* **Source material**
# # # #

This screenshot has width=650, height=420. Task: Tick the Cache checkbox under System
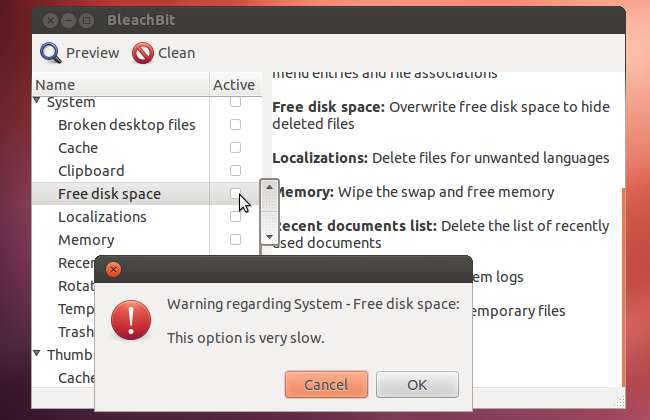pyautogui.click(x=235, y=148)
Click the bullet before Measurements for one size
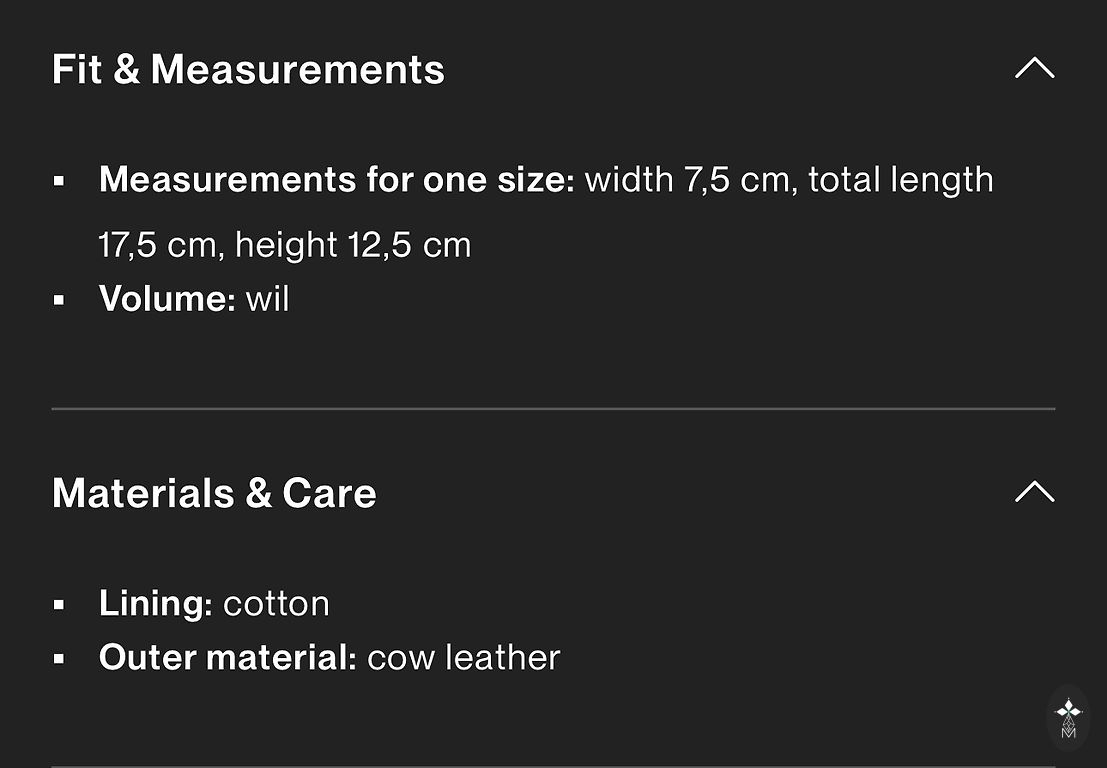Screen dimensions: 1107x768 tap(59, 182)
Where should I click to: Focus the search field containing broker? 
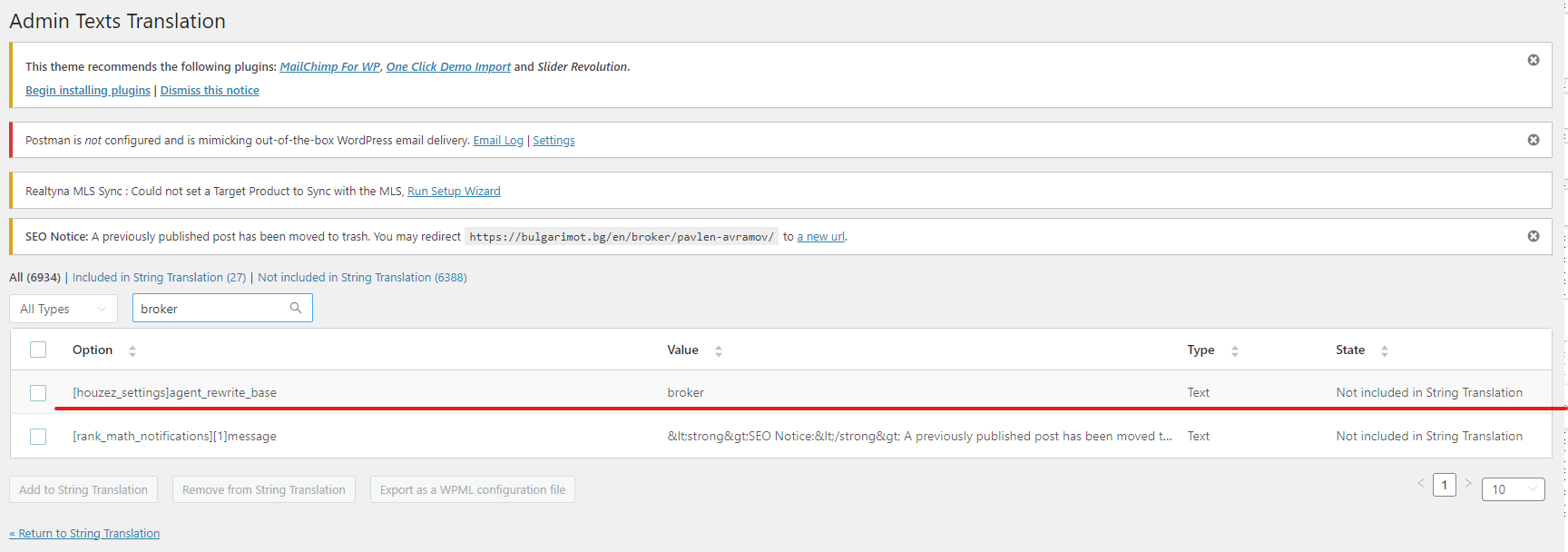click(211, 309)
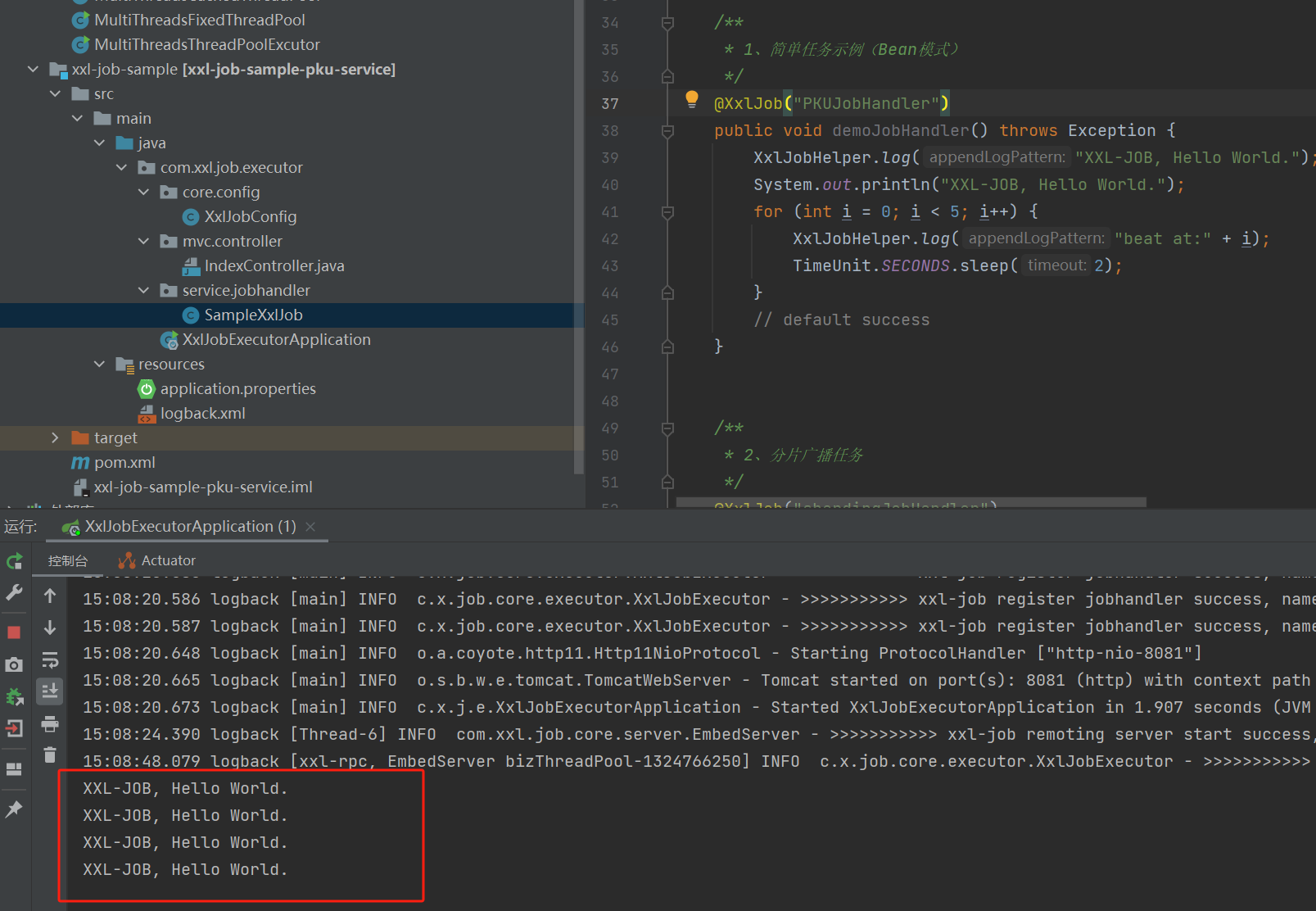Collapse the resources folder chevron
The image size is (1316, 911).
[99, 364]
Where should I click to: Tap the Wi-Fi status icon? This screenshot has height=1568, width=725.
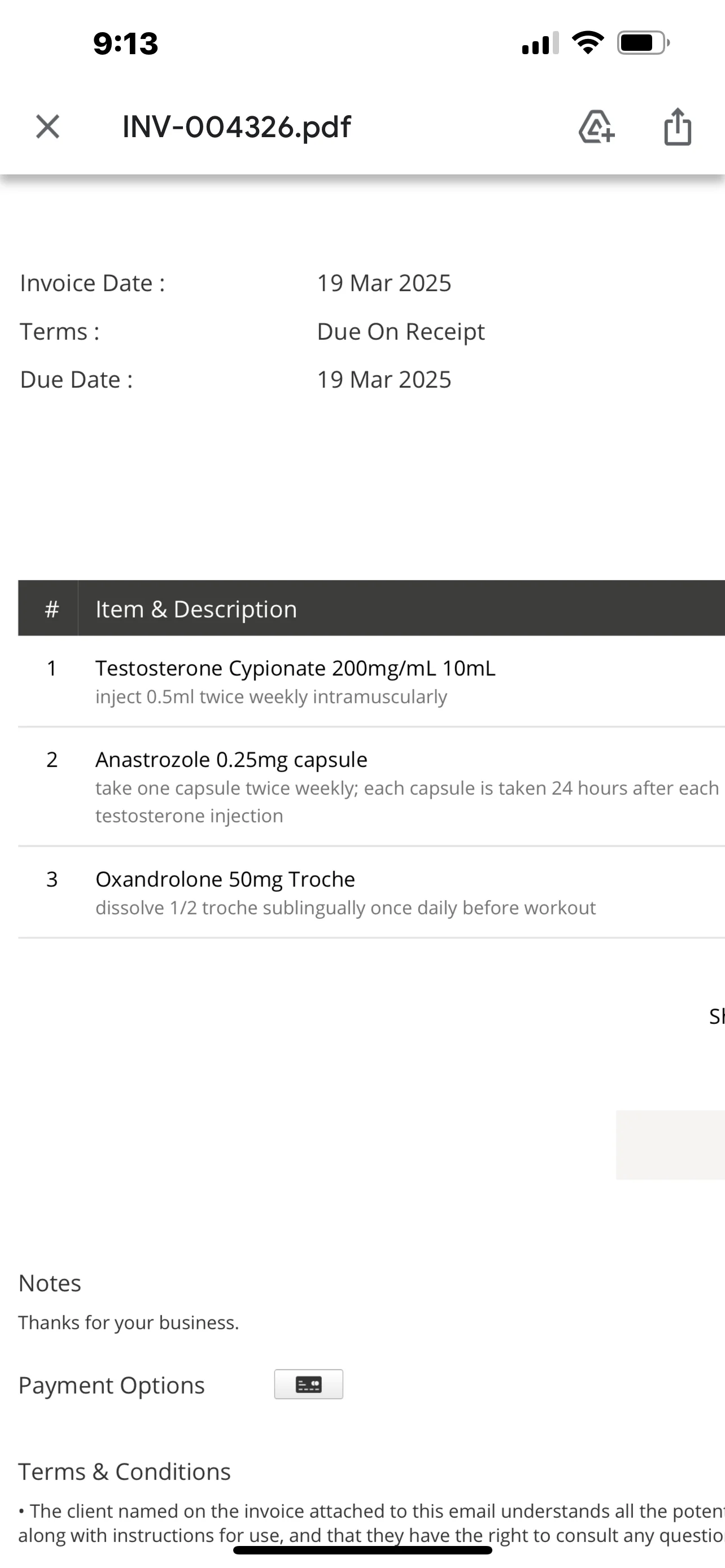pyautogui.click(x=588, y=42)
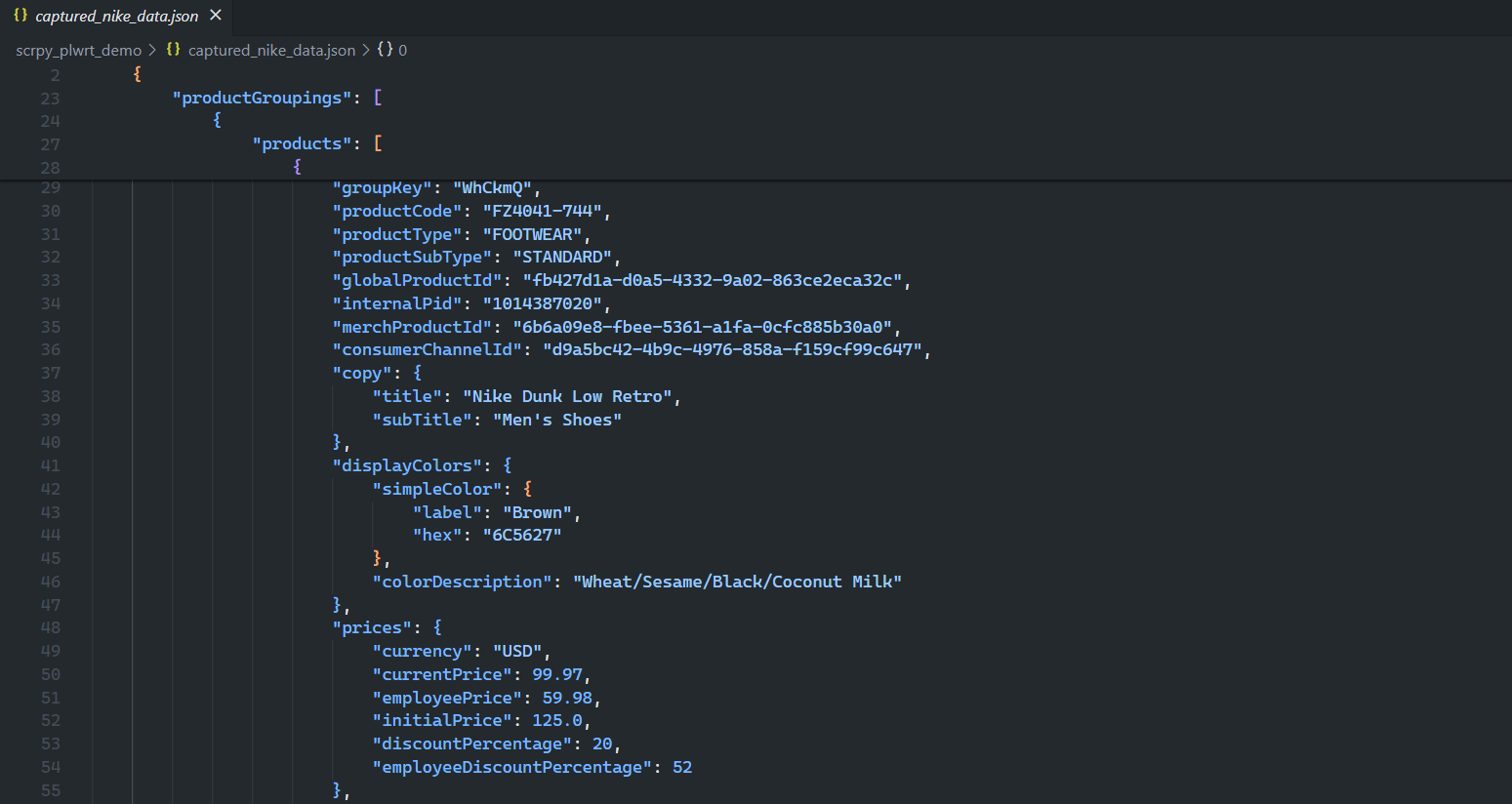Image resolution: width=1512 pixels, height=804 pixels.
Task: Click line number 50 in the gutter
Action: [50, 673]
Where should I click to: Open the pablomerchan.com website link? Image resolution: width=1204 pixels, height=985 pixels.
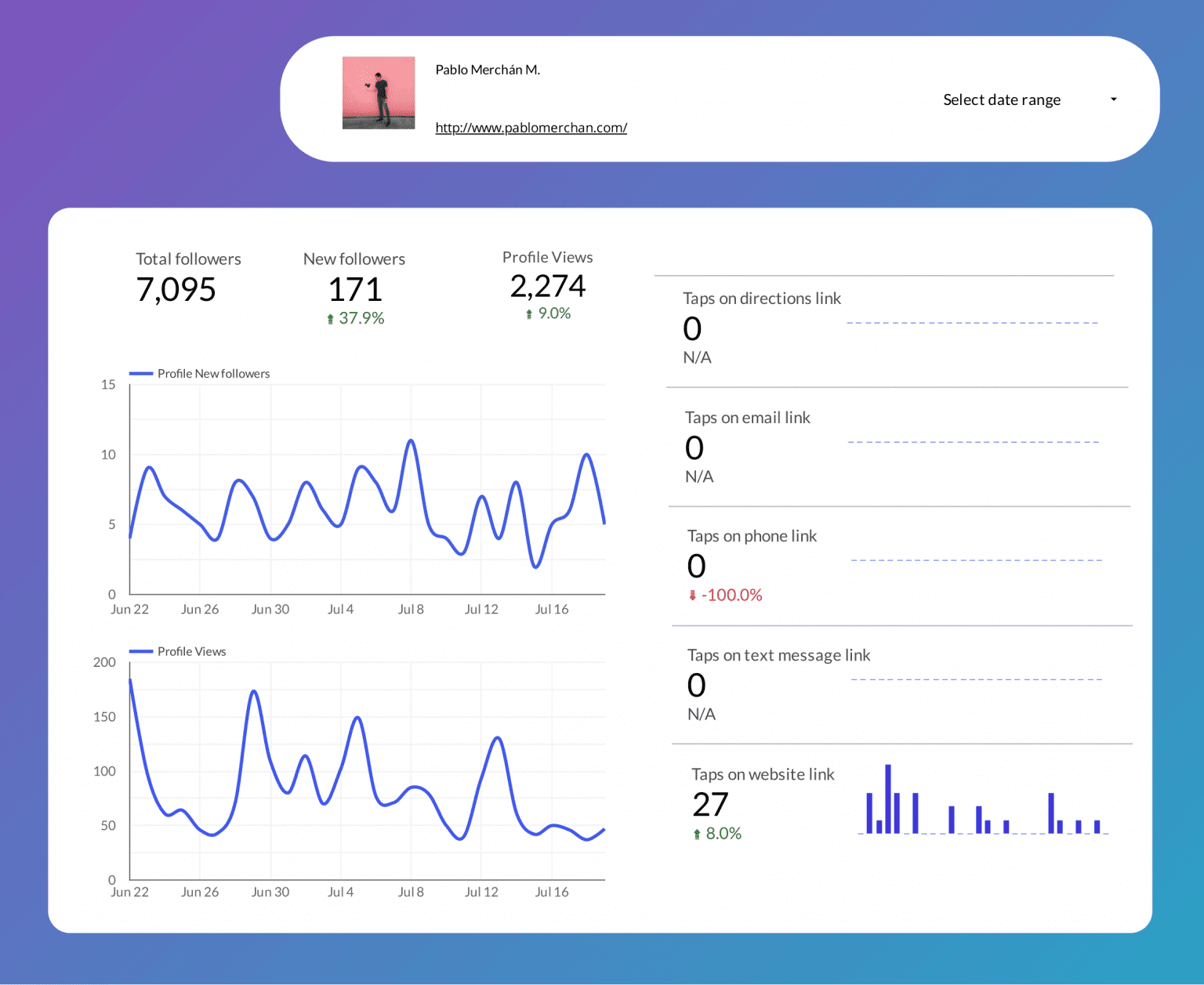point(531,128)
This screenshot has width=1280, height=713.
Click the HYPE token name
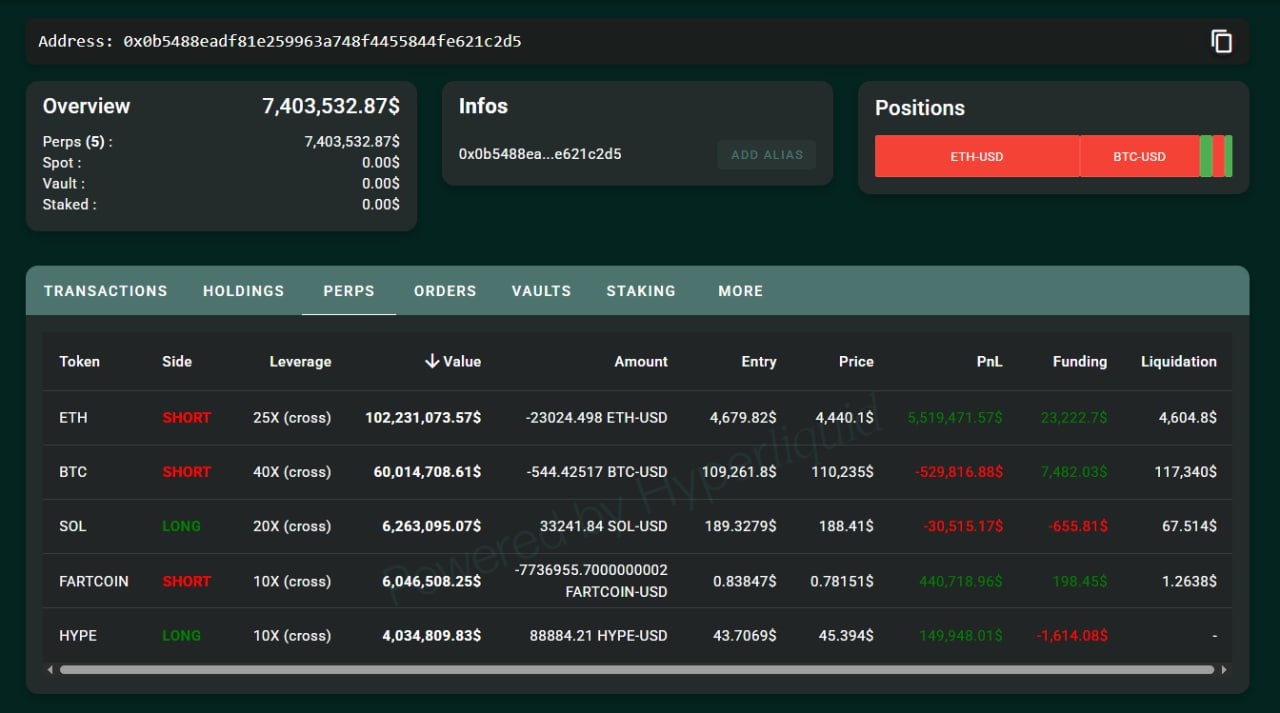[78, 635]
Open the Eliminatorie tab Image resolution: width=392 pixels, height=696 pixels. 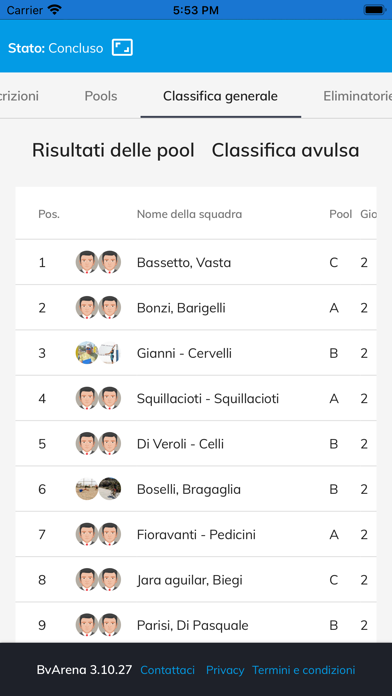coord(357,96)
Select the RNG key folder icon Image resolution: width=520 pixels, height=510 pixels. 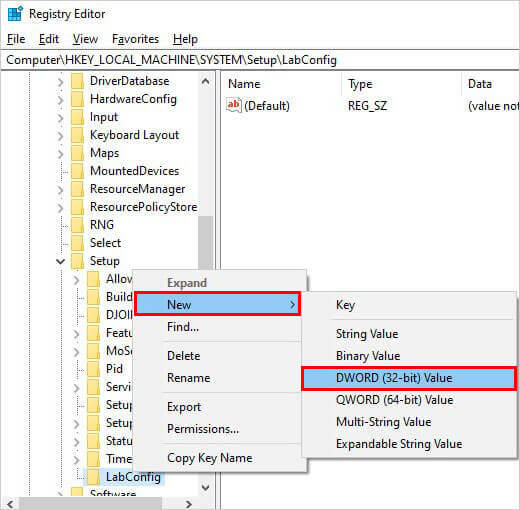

# # # #

* **Problem to work on**
Give the lines again exactly, beginning with the first line of the records above and ending with the line that contains "This screenshot has width=1280, height=713.", and include no pictures.

* **Answer to the exercise**
This screenshot has width=650, height=420. Task: Tick the Cache checkbox under System
pyautogui.click(x=235, y=148)
Click the bullet before Measurements for one size
Screen dimensions: 1107x768 tap(59, 182)
Where should I click to: Focus the search field containing broker? 
click(211, 309)
Collapse the resources folder chevron
The image size is (1316, 911).
[99, 364]
Where should I click to: Tap the Wi-Fi status icon? This screenshot has height=1568, width=725.
pyautogui.click(x=588, y=42)
Image resolution: width=1512 pixels, height=804 pixels.
Task: Click line number 50 in the gutter
Action: [50, 673]
Where should I click to: Open the pablomerchan.com website link? Image resolution: width=1204 pixels, height=985 pixels.
point(531,128)
This screenshot has width=1280, height=713.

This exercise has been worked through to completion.